My father, born in 1911, battered by the depression and by war service, didn’t say much about either when I was growing up.

One of the few times I got him talking about his war experiences was after I came home from a Contiki tour of Europe which had included a visit to Monte Cassino, the Italian town which was the scene of a famous, but ultimately futile, battle on the Allied advance up Italy in 1944.

My father was a trooper (‘drooper’, he said) in the 20th Battalion and Armoured Regiment – part of the Second NZEF. He drove a tank, initially in Egypt and North Africa; it was a British-made Crusader with a 37mm gun. Useless, he said. Kept breaking down. Couldn’t handle the sand. Engine overheated, and 37mm was just a popgun against the German tanks with 75mm guns.
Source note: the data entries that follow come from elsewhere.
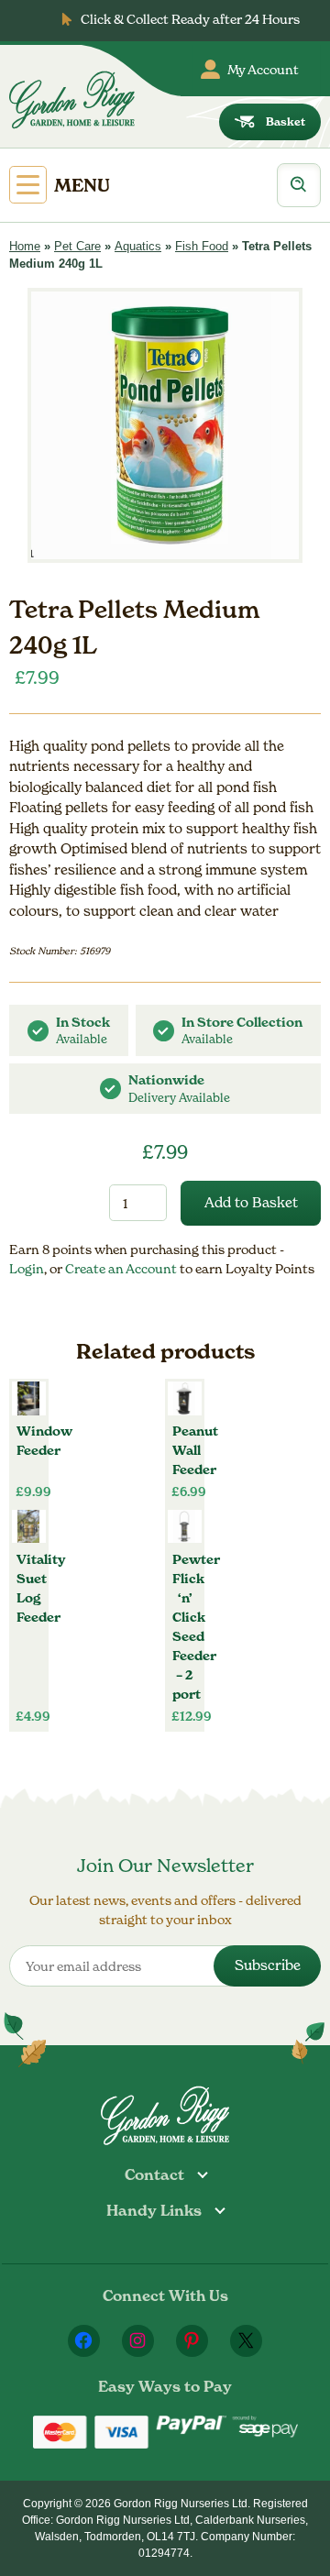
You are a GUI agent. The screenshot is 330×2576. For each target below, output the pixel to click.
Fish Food (201, 246)
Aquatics (138, 246)
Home (24, 246)
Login (26, 1268)
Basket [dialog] (285, 121)
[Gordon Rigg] (72, 100)
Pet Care (77, 246)
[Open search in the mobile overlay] (299, 185)
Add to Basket (251, 1202)
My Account (263, 69)
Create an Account (122, 1268)
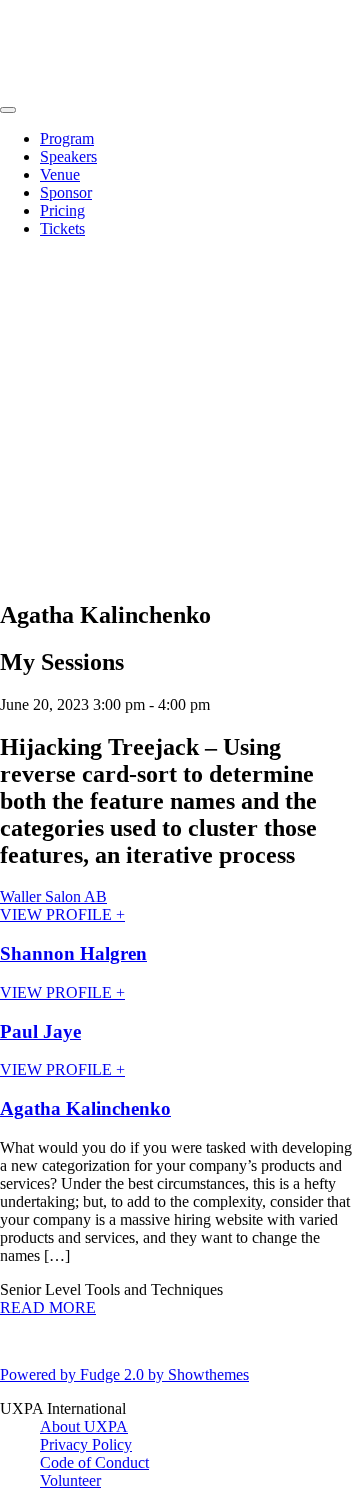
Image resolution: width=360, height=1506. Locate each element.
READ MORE (48, 1307)
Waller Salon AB (53, 896)
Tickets (62, 228)
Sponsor (66, 192)
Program (67, 138)
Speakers (68, 156)
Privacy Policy (86, 1444)
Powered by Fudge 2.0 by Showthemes (124, 1374)
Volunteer (70, 1480)
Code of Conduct (94, 1462)
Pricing (62, 210)
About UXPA (84, 1426)
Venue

Stuart Bishop, Cairo, late 1942 early 1943. Photo supplied by the Bishop family

In Italy, he drove an American-made Sherman tank. Much better engine, better gears, and it had a 75mm gun which matched most, but not all, of the German armour – they had some Tiger tanks with 88mm guns, but fortunately for us, not that many.

The big clash of arms for him was at Monte Cassino. When I went there in 1980, I made a point of visiting the town and taking lots of photos. I showed him these on my return, and he became (for him) very animated and instantly recalled a series of incidents.

It was one of the few times he talked about his war experience. Very typical of his generation.